While the results of this study are encouraging, several shortcomings are worth mentioning. These include the retrospective design with varying baseline characteristics of included eyes, short-term follow up, small number of patients, lack of a control group, nonstandardized visual acuity testing, variability in prebevacizumab treatment, absence of defined inclusion and exclusion criteria other than subfoveal CNV due to AMD, and variable practice patterns by individual physicians involved in the study.
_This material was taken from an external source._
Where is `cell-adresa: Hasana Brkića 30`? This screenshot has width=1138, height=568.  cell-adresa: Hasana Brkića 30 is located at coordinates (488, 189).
Yet this short term data suggests that intravitreal bevacizumab is a safe and effective treatment for neovascular AMD. It also suggests that an injection frequency less than once per month may be sufficient since initial treatment effect was maintained for at least eight weeks in the majority of cases. We believe that an injection interval of eight weeks is not only as effective as four weeks, but also safer and less expensive. Nonetheless, prospective, controlled clinical trials are needed to determine the optimal dosing strategy and the long-term safety and efficacy of intravitreal bevacizumab.
Supported by intradepartmental funds through the Lions Sight Foundation of Virginia, 11-10-2009. The authors report no conflicts of interest in this work.